頭蓋底腫瘍に対しての手術方法は福島孝徳自身が30年間で築き上げた様々な手術アプローチ法を使用して行います。前頭蓋底到達法Anteiro skullbase approach, 経海綿静脈洞到達法Transcavernous approach, 前、中、後中頭蓋窩到達法Anteiro, Middle, Posterior Middle Fossa approach, 経後静脈洞後頭蓋窩到達法Retrosigmoid approach,経乳様突起前静脈洞後頭蓋窩到達法Transmastoid Presigmoid approach, 経静脈洞到達法Transsigmoid approach, Extream Lateral Infrajugular Transcondylar Transtubercular Exposure (ELITE) approach, Combinedpetrosal approachなど様々な手術法でより確実で、安全な手術方法を選択して最良の結果を出すように心がけております。

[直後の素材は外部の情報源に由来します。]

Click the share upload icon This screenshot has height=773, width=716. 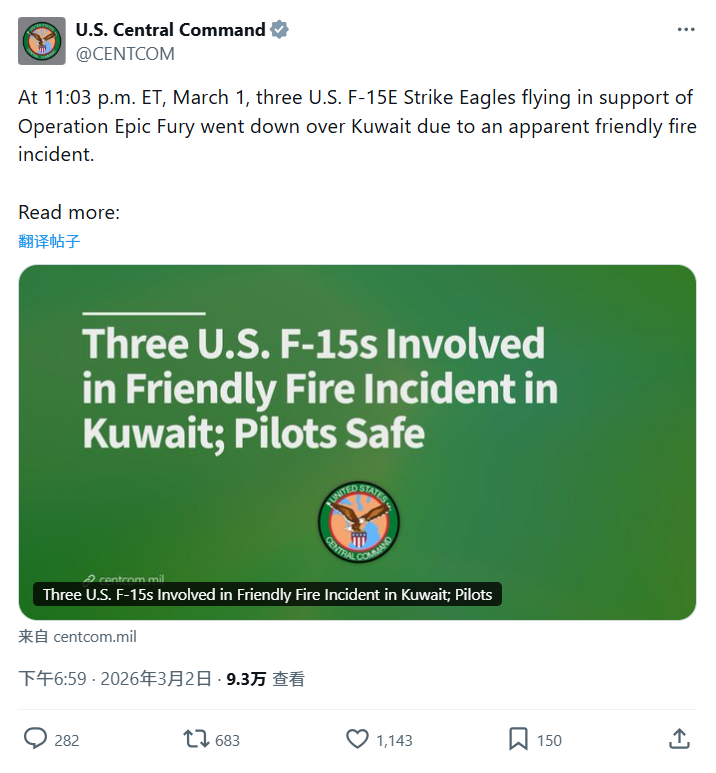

また手術の際には最新の医療機器、ナビゲーションシステム、超音波機械、福島式頭蓋底腫瘍専用の医療器具の数々、また腫瘍の性質によってはサイバーナイフの追加治療など様々な方法で腫瘍と戦い治療を行います。またもう一つ重要な事はチーム医療です。特に頭蓋底腫瘍の手術は非常に危険を伴う手術になります。手術後の回復に通常より時間がかかる事もありますし、リハビリテーションを必要になる場合もあります。手術とともに術後ケアを大事に考えておりますので、全国の福島頭蓋底腫瘍手術チームで各地の病院で手術と術後のケアを行い、患者様が安心して治療を受けられるような体制を取っております。
現在まで15,000例を超える頭蓋底腫瘍の手術を行ってきました。この経験を元に更なるより良い手術を求め、最高の手術を提供しております。